Ce principe une fois bien conçu, on ne sera pas étonné que l'effet de la donation ne doive pas dépendre de la survie des enfans du donateur à leur père; que la donation ne puisse revivre, ni par la mort de l'enfant du donateur, ni par aucun acte confirmatif, et que si le donateur veut donner les mêmes biens au même donataire, soit avant, soit après la mort de l'enfant par la naissance duquel la donation aurait été révoquée, il ne puisse le faire que par une nouvelle disposition, ainsi que le porte l'article 964.

Un simple acte de renonciation au droit que la révocation de la donation donnerait au donateur, serait sans effet, comme le simple acte confirmatif serait impuissant. On ne peut se dépouiller de ses biens à titre gratuit, que par une donation ou un testament. On ne peut confirmer une donation qui n'existe plus, qui confirmat nihil dal.

Conséquence des principes sur la révocation, à l'égard des tiers détenteurs et de l'enfant dont la naissance a révoqué la donation.

204. Il résulte évidemment de là, qu'après la révocation de la donation par survenance de l'enfant, le donateur ou ses héritiers peuvent revendiquer, contre les tiers détenteurs, les biens donnés, si le donataire les avait vendus; que le donateur peut donner les mêmes biens à un étranger, même du vivant de l'enfant dont la naissance a révoqué la donation, sauf son droit de réserve, et que si, lors de la mort du donateur, cet enfant se trouvait incapable de succéder, les biens donnés ne retourneraient pas au donataire, mais qu'ils passeraient aux héritiers du donateur.

Autre conséquence à l'égard des cessionnaires de créances comprises dans la donation.

205. Il se tire encore du même principe la conséquence que si la donation comprenait des créances qui eussent été cédées à des tiers par le donataire, elles pourraient être revendiquées par le donateur contre ces tiers, si elles existaient encore, quand même ces tiers seraient saisis. par la notification qu'ils auraient fait faire de leurs cessions aux débiteurs.

• DONNÉES ENREGISTRÉES:

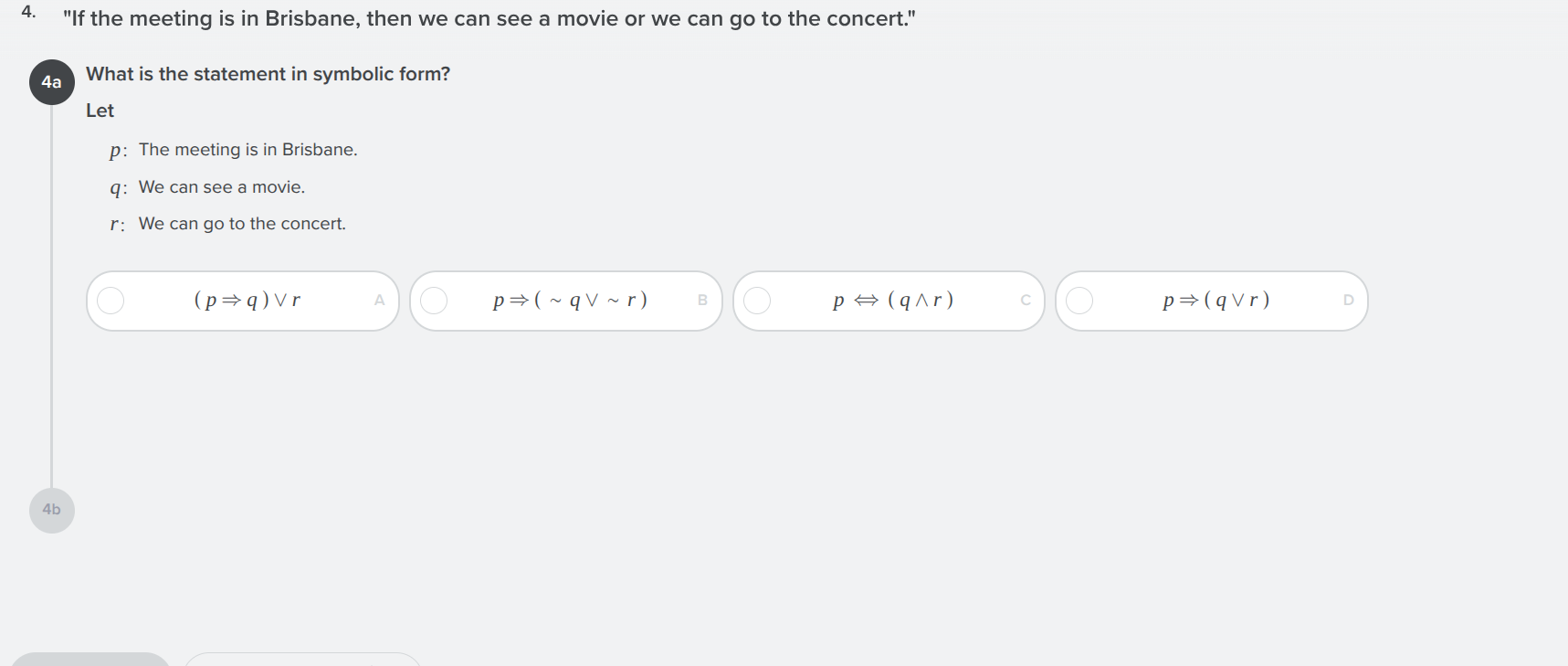Select the 4a step indicator circle
This screenshot has width=1568, height=666.
(x=51, y=82)
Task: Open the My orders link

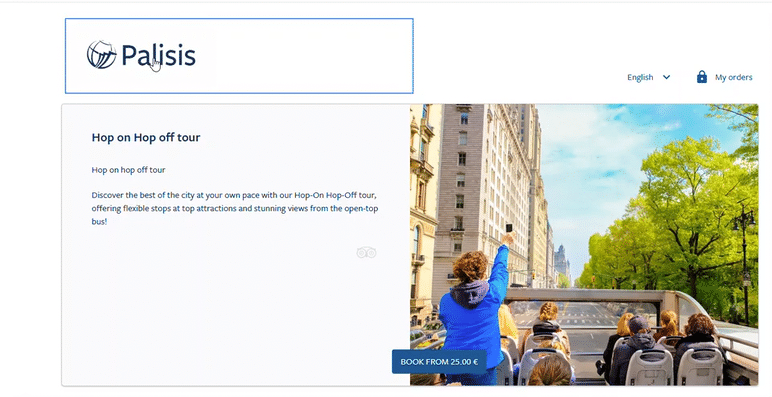Action: point(733,77)

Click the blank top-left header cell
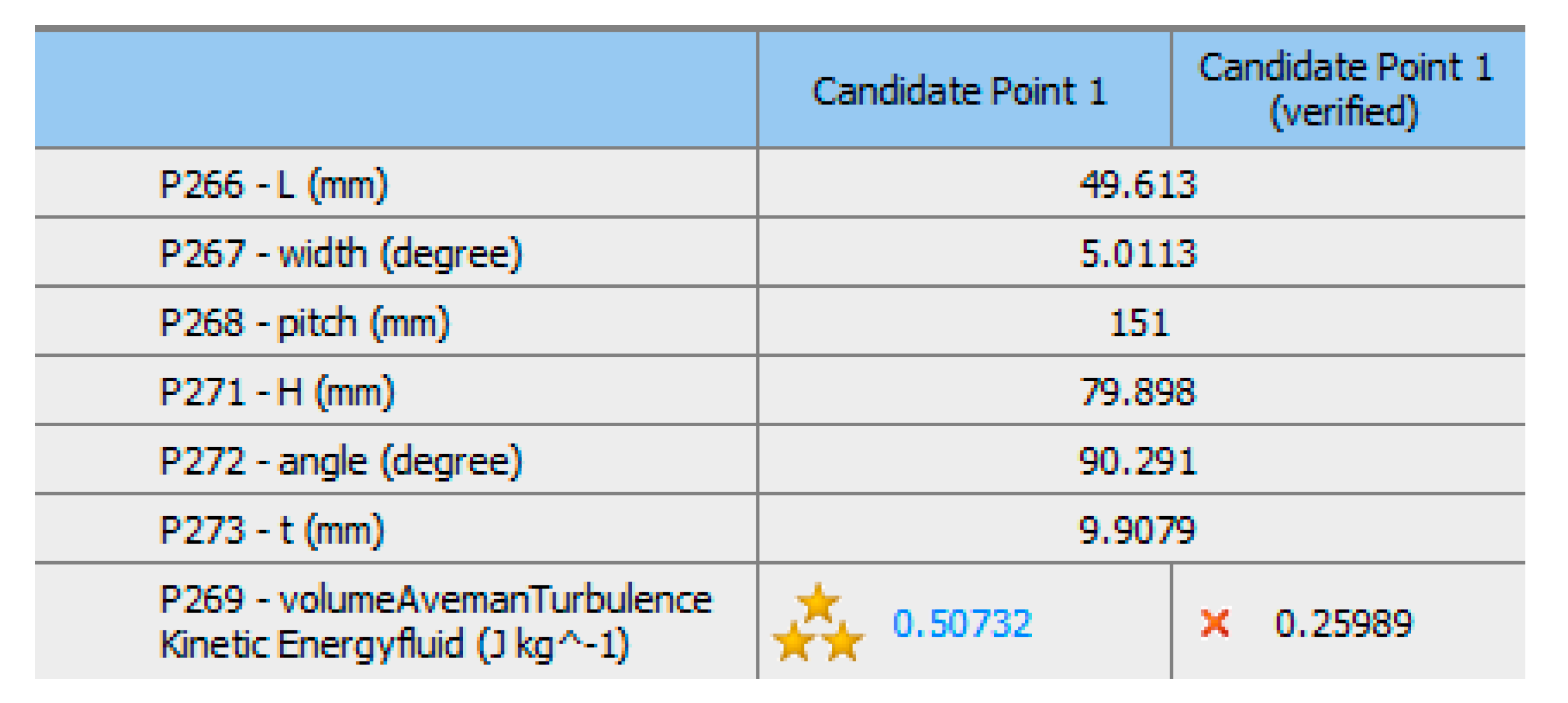tap(395, 89)
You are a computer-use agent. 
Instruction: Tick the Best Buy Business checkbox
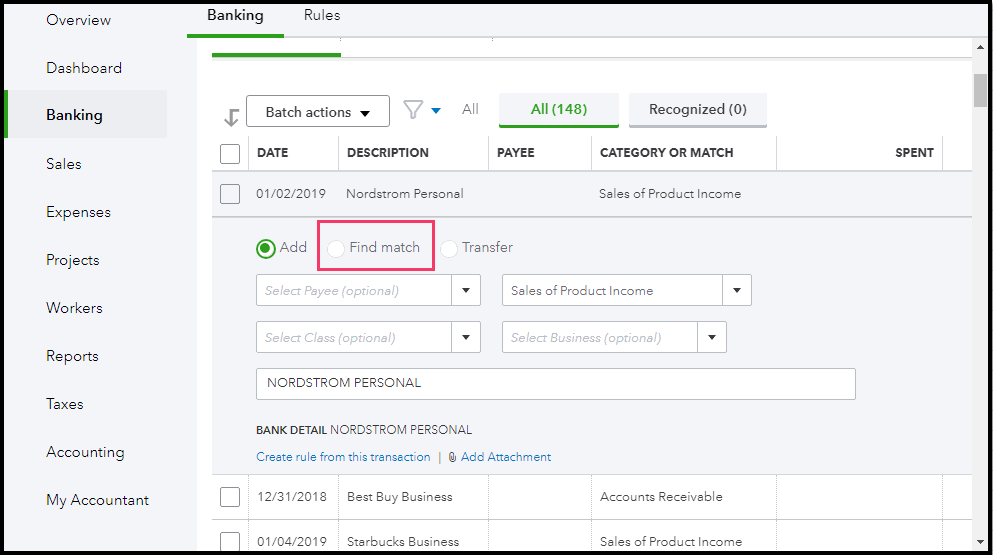[x=230, y=497]
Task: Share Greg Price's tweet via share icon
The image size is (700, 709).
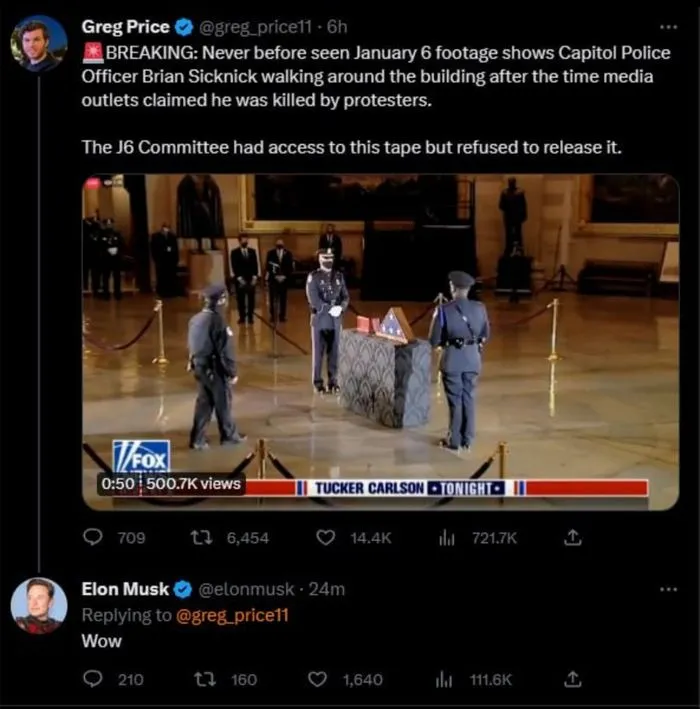Action: 572,537
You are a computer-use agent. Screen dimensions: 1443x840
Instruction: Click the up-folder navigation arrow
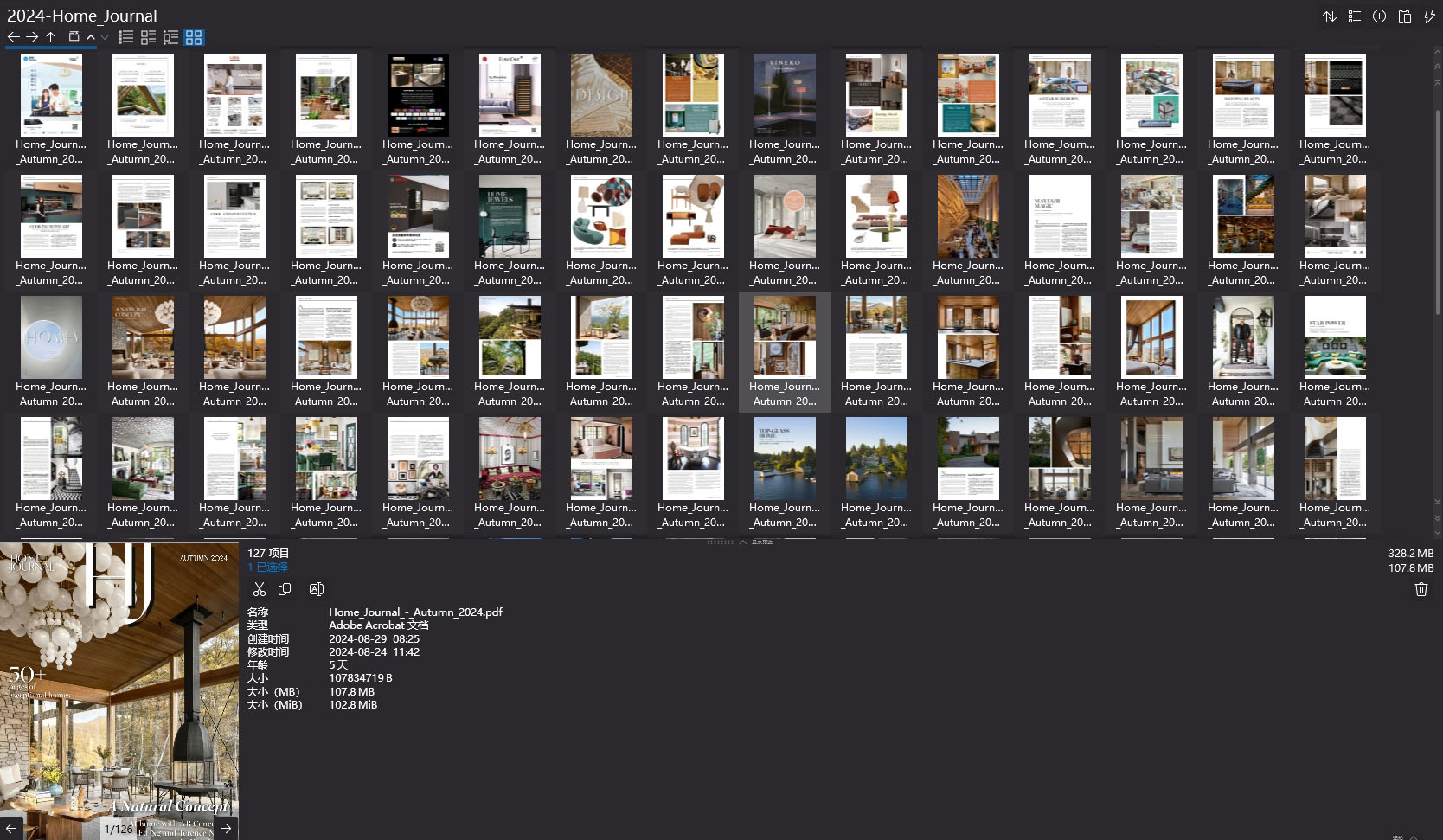point(50,36)
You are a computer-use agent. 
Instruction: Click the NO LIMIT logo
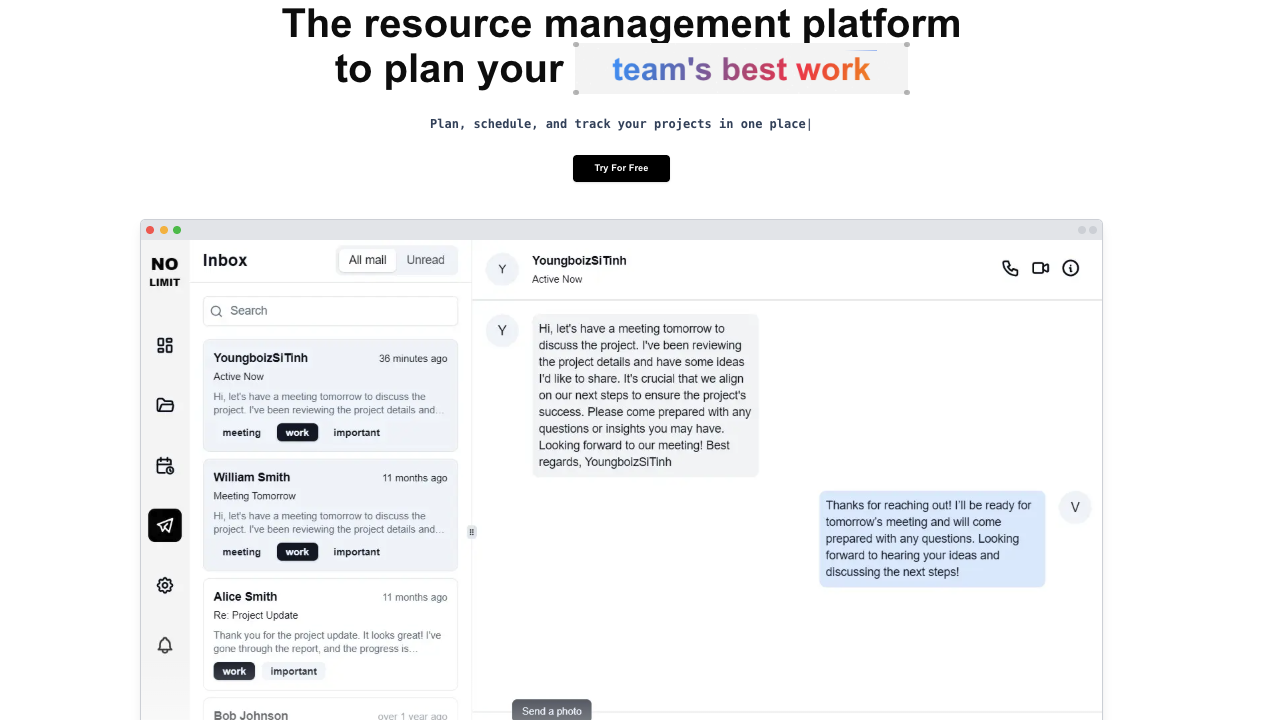[x=165, y=270]
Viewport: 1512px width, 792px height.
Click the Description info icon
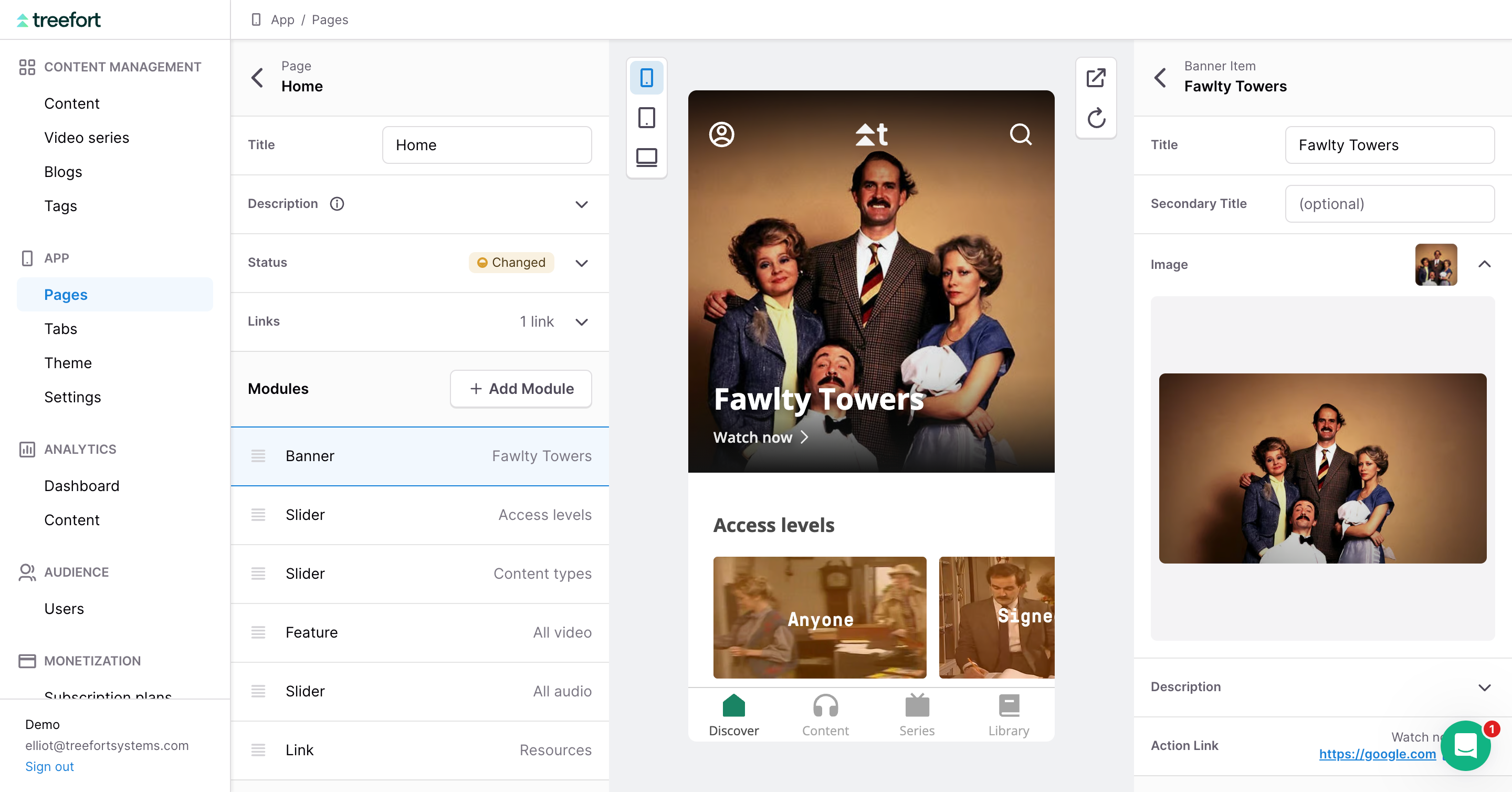click(x=337, y=204)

• EXERCICE ÉCRIT:
Reprenez le passage sur la révocation des donations par survenance d'enfant et poursuivez sa rédaction juste après sa dernière phrase.

• RÉSULTAT ATTENDU:
Le cessionnaire n'a pas plus de droit que son cédant; et quoique, d'après l'article 1690 du Code, le cessionnaire soit saisi, à l'égard des tiers, par la signification du transport, néanmoins il est présumé avoir connu la donation qui faisait le titre de son cédant, et dès lors il a su que celte donation pouvait être révoquée par survenance d'enfans.

Mais si le débiteur s'était libéré envers le donataire ou son cessionnaire, avant la notification de la naissance de l'enfant, faite à ces derniers ainsi qu'au débiteur, la libération serait valable, sauf seulement le recours du donateur contre le donataire.

Telle est l'opinion de Lacombe, dans son commentaire

sur l'art. 42 de l'ordonnance de 1731, et je l'ai vu suivre en jurisprudence, comme étant fondée en raison.

C'est aussi justement que cet auteur ajoute qu'à l'égard des meubles corporels qui seraient compris dans la donation, s'ils n'étaient plus en la possession du donataire, lors de la révocation de la donation, le donateur n'aurait point action pour les revendiquer des mains d'un tiers possesseur.

De la prescription des droits du donateur ou des enfans héritiers, résultant de la révocation. Quand commence-t-elle à courir?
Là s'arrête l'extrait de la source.